**Task instructions**
Please continue the guide on handling API rate limit errors, picking up right after its last line.

**Selected text**
--*--

API Rate Limiting Errors: How to Handle 429 Too Many Requests

Rate limiting is essential for API stability but frustrating when you hit limits. This guide covers how to handle rate limits gracefully and optimize API usage.

Understanding Rate Limit Errors

Common responses:

HTTP/1.1 429 Too Many Requests
Retry-After: 60

{
  "error": "rate_limit_exceeded",
  "message": "Rate limit exceeded. Try again in 60 seconds.",
  "retry_after": 60
}

Rate limit headers (varies by API):

X-RateLimit-Limit: 1000
X-RateLimit-Remaining: 0
X-RateLimit-Reset: 1705680000
Retry-After: 60

Solution 1: Exponential Backoff

JavaScript/Node.js implementation:

async function fetchWithRetry(url, options = {}, maxRetries = 5) {
  let lastError;
 
  for (let attempt = 0; attempt < maxRetries; attempt++) {
    try {
      const response = await fetch(url, options);
 
      // Check rate limit headers
      const remaining = response.headers.get('X-RateLimit-Remaining');
      if (remaining && parseInt(remaining) < 10) {
        console.warn(`Rate limit warning: ${remaining} requests remaining`);
      }
 
      if (response.status === 429) {
        const retryAfter = response.headers.get('Retry-After');
        const waitTime = retryAfter
          ? parseInt(retryAfter) * 1000
          : Math.min(1000 * Math.pow(2, attempt), 60000); // Max 60s
 
        console.log(`Rate limited. Waiting ${waitTime}ms before retry ${attempt + 1}`);
        await sleep(waitTime);
        continue;
      }
 
      if (!response.ok) {
        throw new Error(`HTTP ${response.status}: ${response.statusText}`);
      }
 
      return response;
    } catch (error) {
      lastError = error;
 
      if (attempt < maxRetries - 1) {
        const waitTime = Math.min(1000 * Math.pow(2, attempt), 30000);
        console.log(`Request failed. Retrying in ${waitTime}ms...`);
        await sleep(waitTime);
      }
    }
  }
 
  throw lastError;
}
 
function sleep(ms) {
  return new Promise(resolve => setTimeout(resolve, ms));
}

Python implementation:

import time
import requests
from functools import wraps
 
def retry_with_backoff(max_retries=5, base_delay=1, max_delay=60):
    def decorator(func):
        @wraps(func)

--*--

**Entries supplied**
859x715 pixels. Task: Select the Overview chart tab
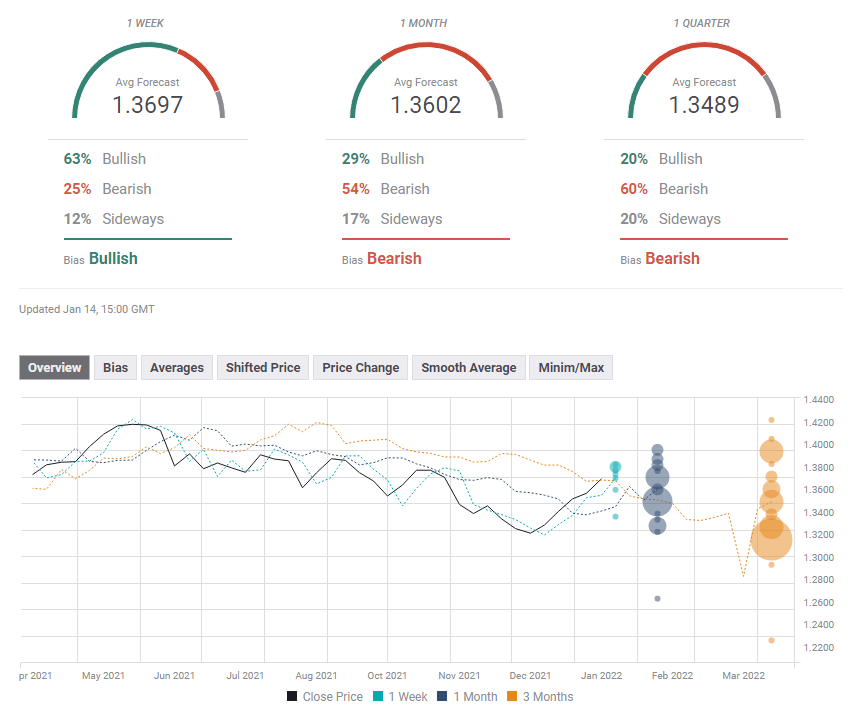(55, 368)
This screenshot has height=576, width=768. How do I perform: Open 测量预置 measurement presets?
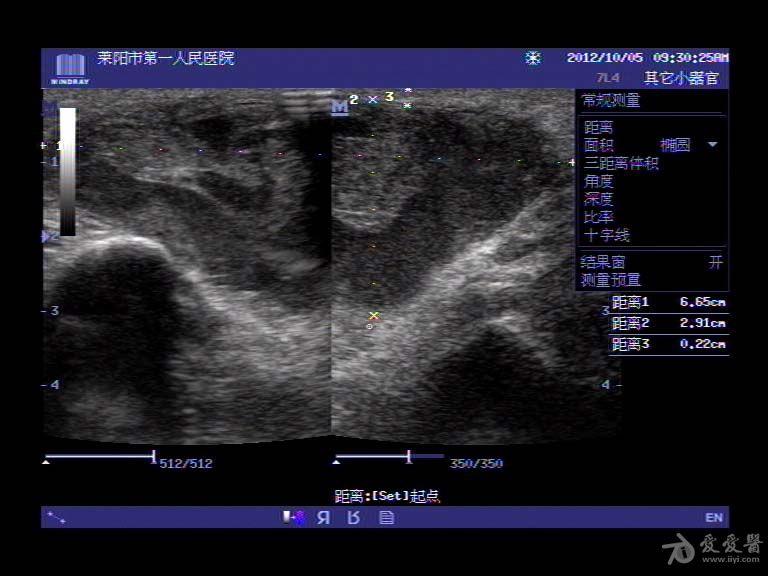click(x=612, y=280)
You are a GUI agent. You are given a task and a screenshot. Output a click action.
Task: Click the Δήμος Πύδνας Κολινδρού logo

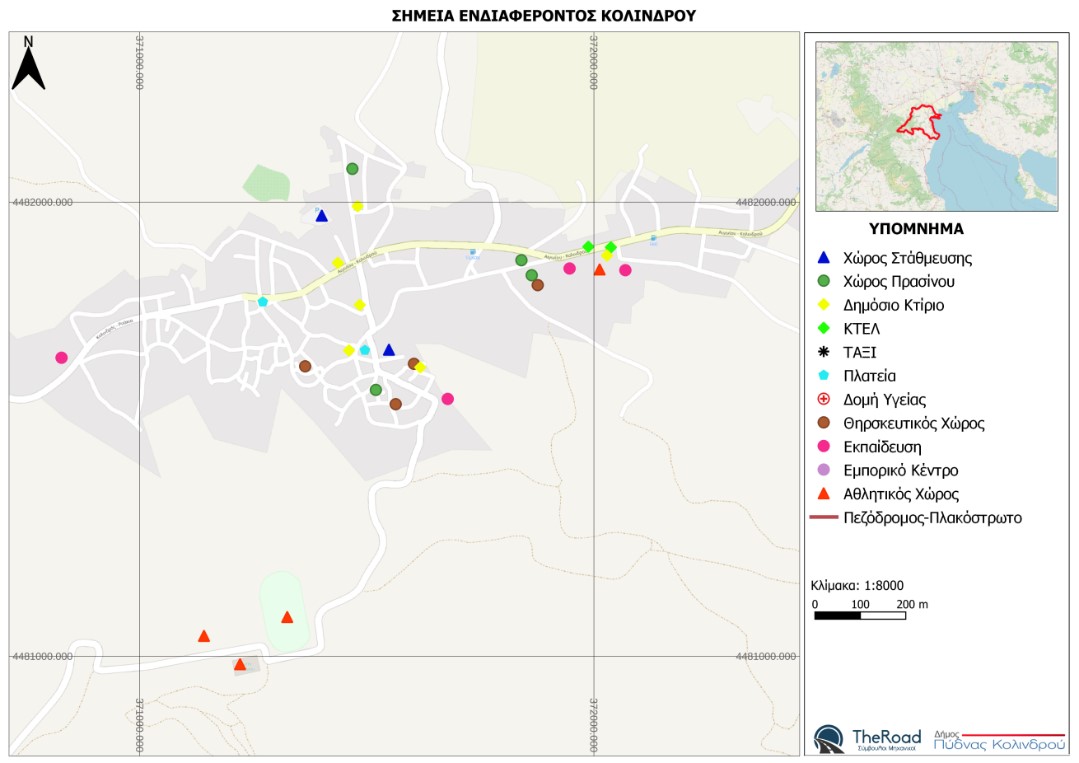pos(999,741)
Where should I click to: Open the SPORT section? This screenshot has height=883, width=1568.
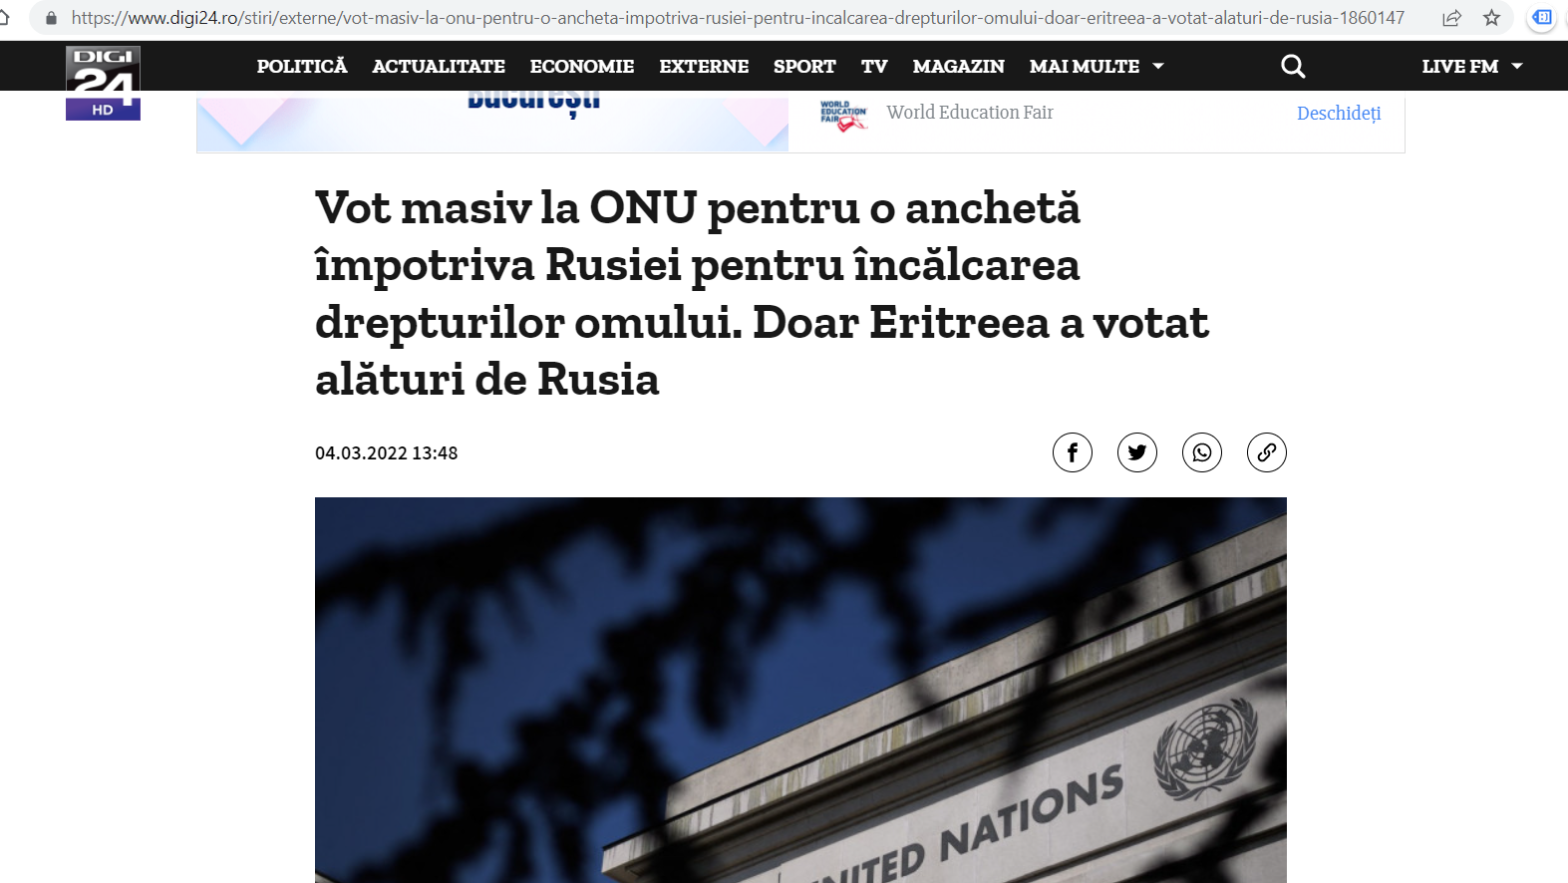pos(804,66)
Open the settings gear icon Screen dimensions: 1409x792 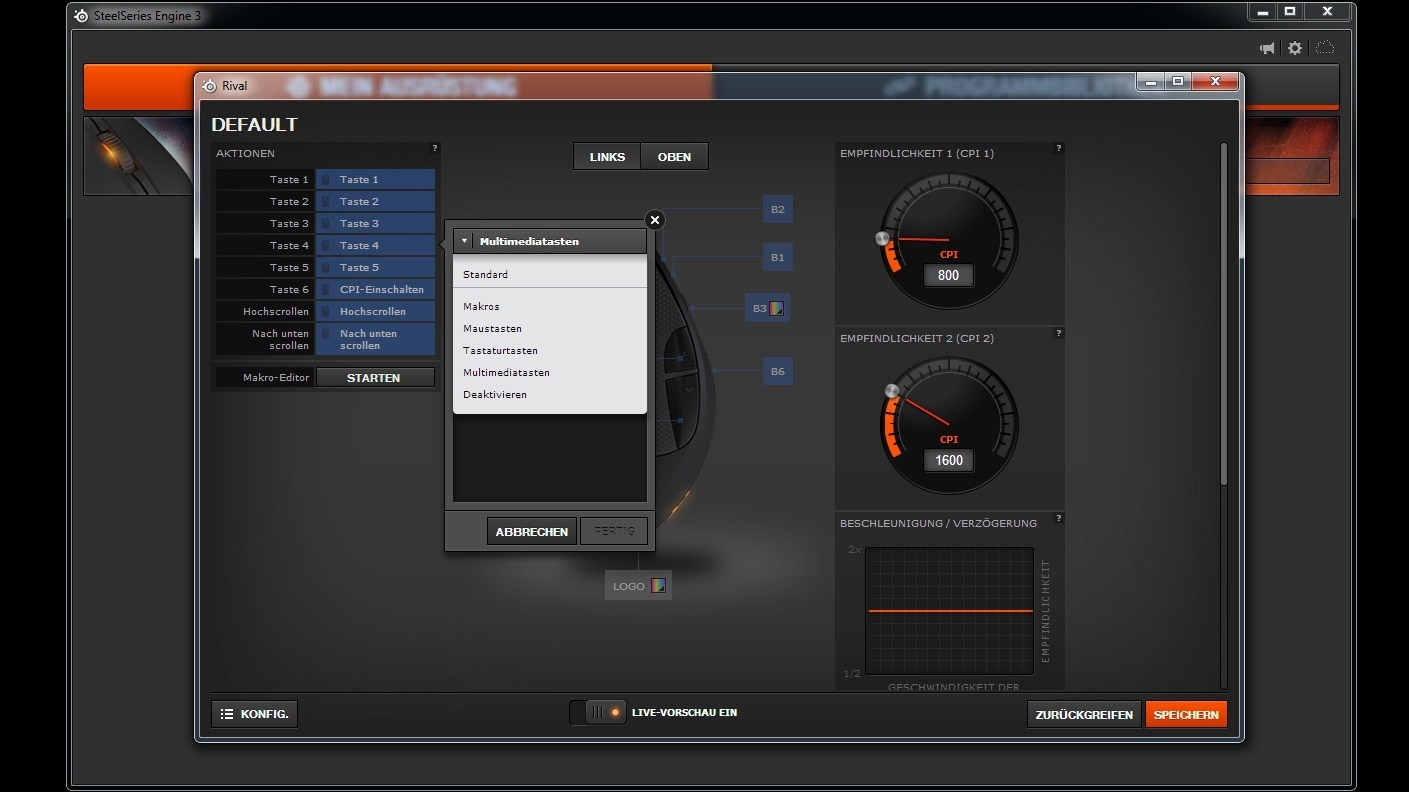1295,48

--*--

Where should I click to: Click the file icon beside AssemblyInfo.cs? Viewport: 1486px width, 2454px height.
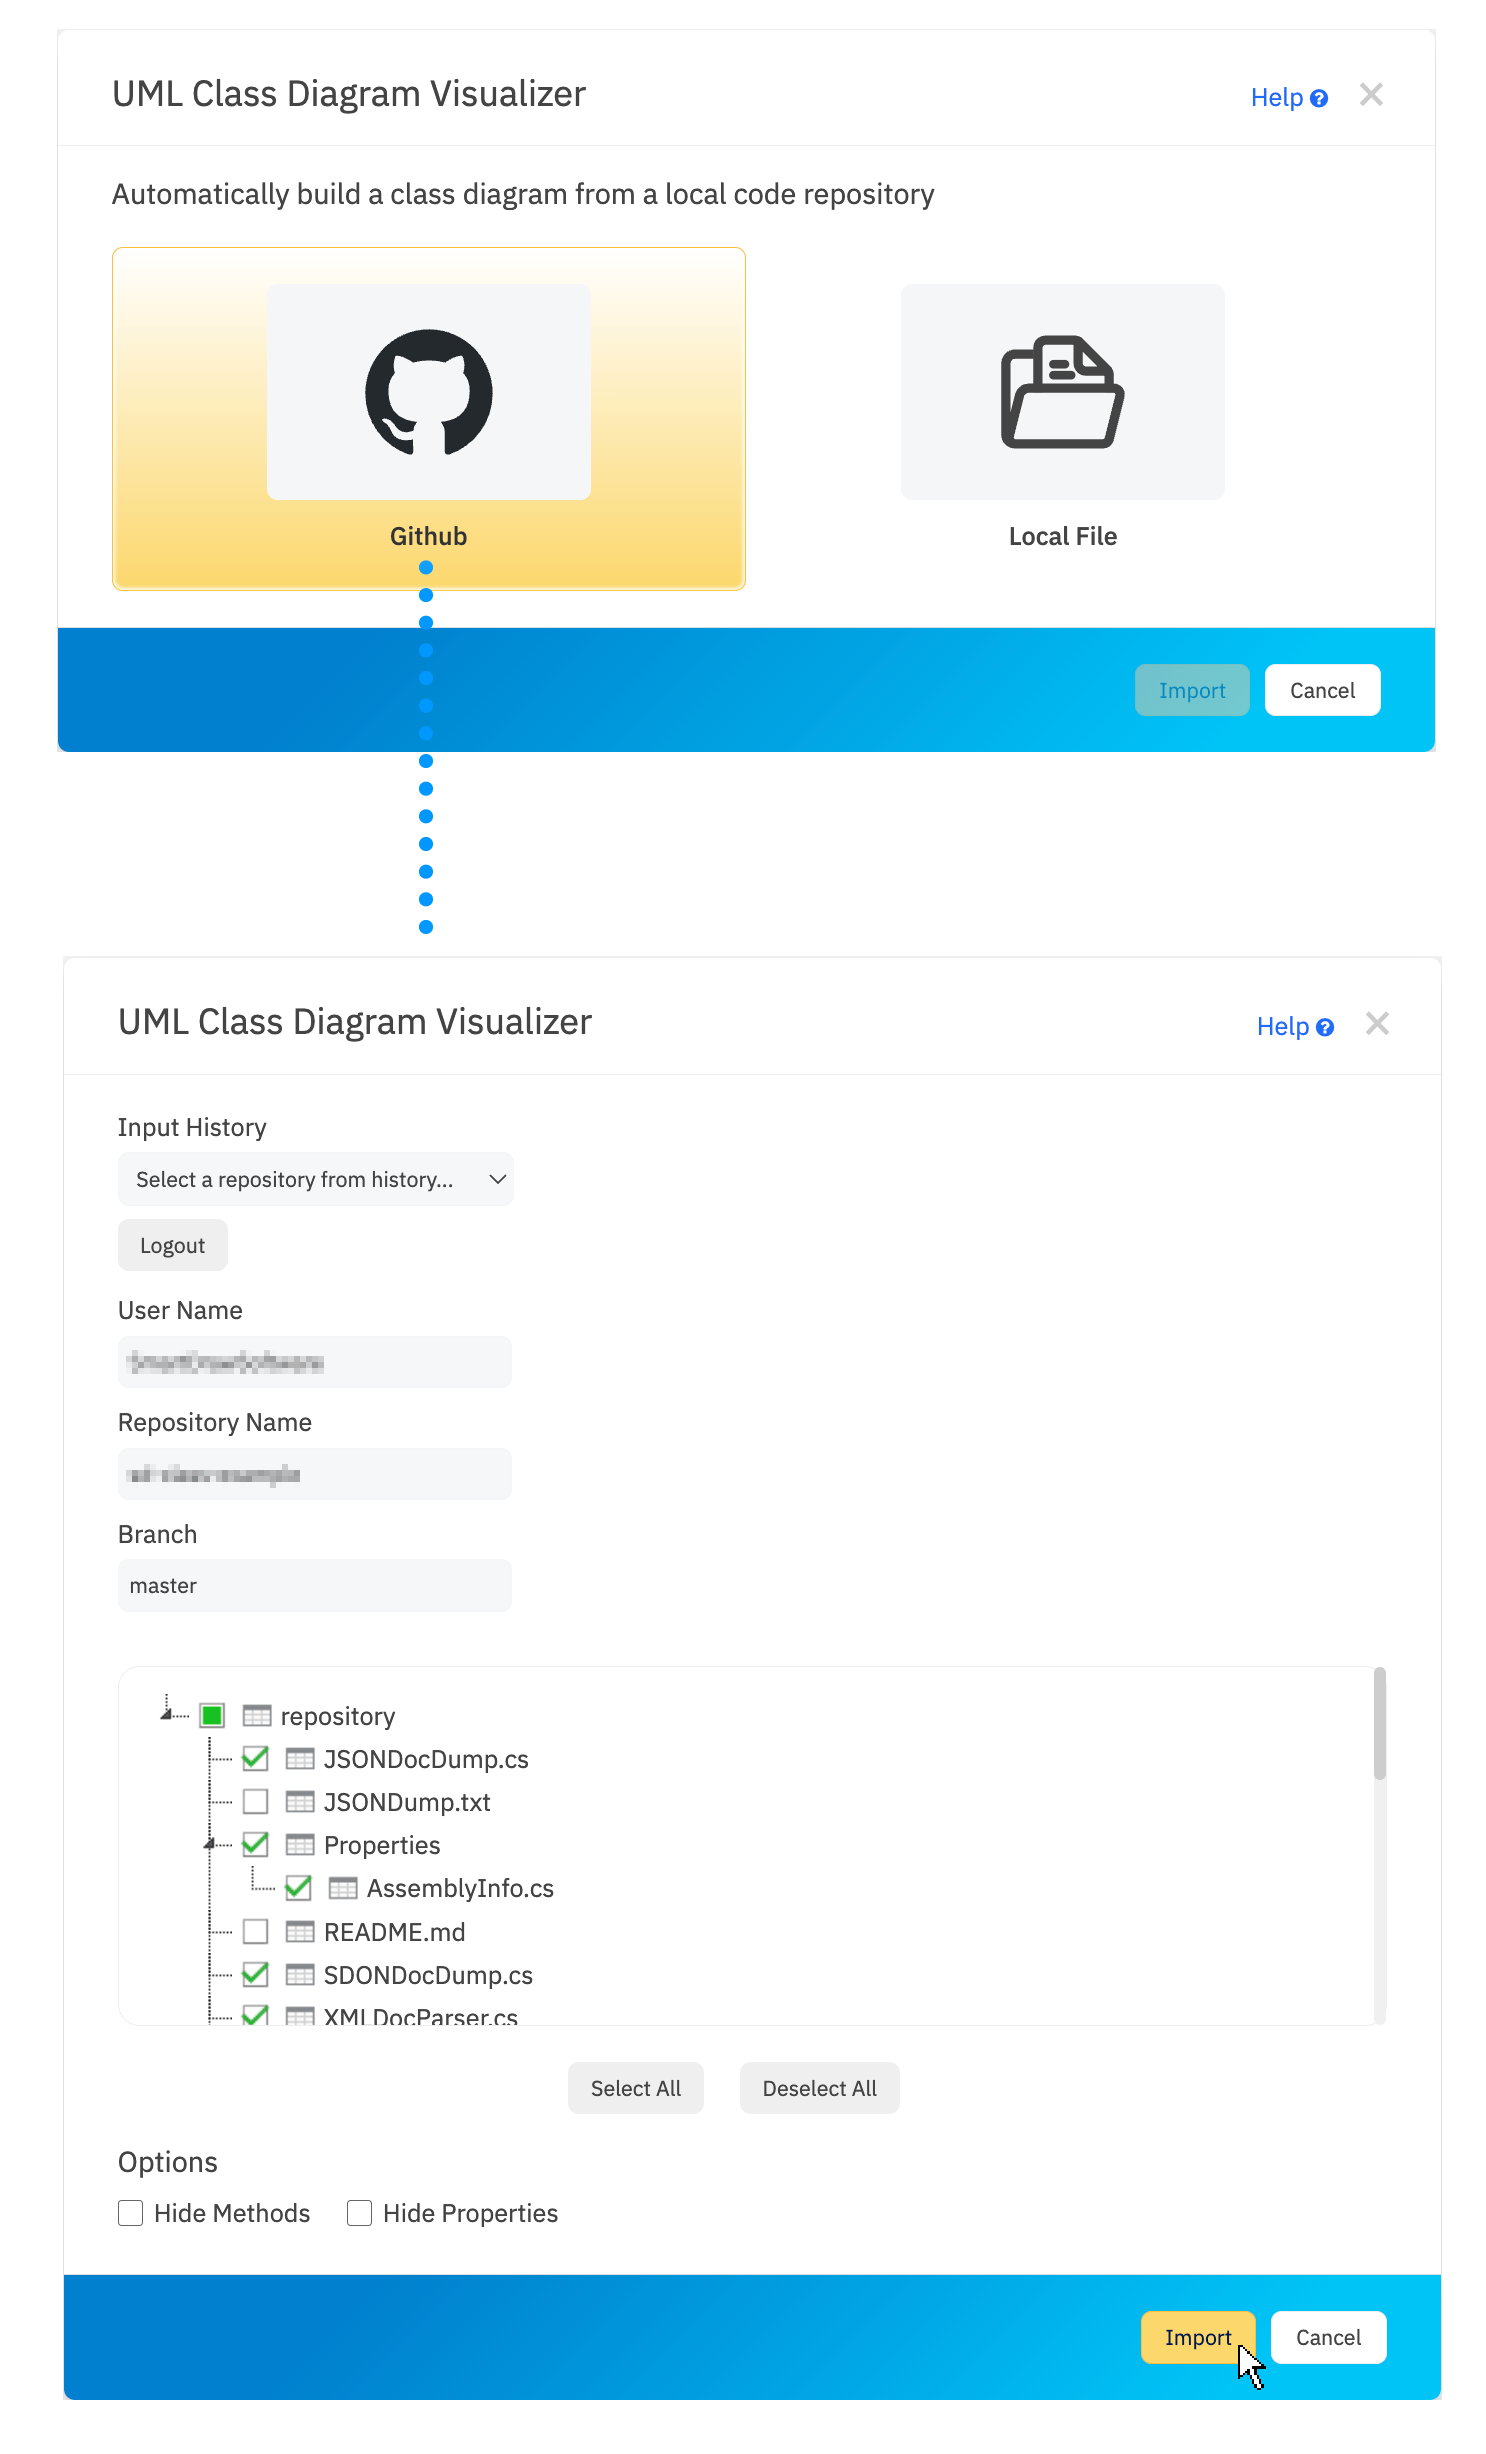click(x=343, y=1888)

--*--

**Task answer**
        def wrapper(*args, **kwargs):
            for attempt in range(max_retries):
                try:
                    response = func(*args, **kwargs)
 
                    if response.status_code == 429:
                        retry_after = response.headers.get('Retry-After')
                        if retry_after:
                            wait_time = int(retry_after)
                        else:
                            wait_time = min(base_delay * (2 ** attempt), max_delay)
 
                        print(f"Rate limited. Waiting {wait_time}s...")
                        time.sleep(wait_time)
                        continue
 
                    response.raise_for_status()
                    return response
 
                except requests.exceptions.RequestException as e:
                    if attempt == max_retries - 1:
                        raise
                    wait_time = min(base_delay * (2 ** attempt), max_delay)
                    print(f"Request failed: {e}. Retrying in {wait_time}s...")
                    time.sleep(wait_time)
 
            raise Exception(f"Max retries ({max_retries}) exceeded")
        return wrapper
    return decorator
 
@retry_with_backoff(max_retries=5)
def call_api(url, headers=None):
    return requests.get(url, headers=headers)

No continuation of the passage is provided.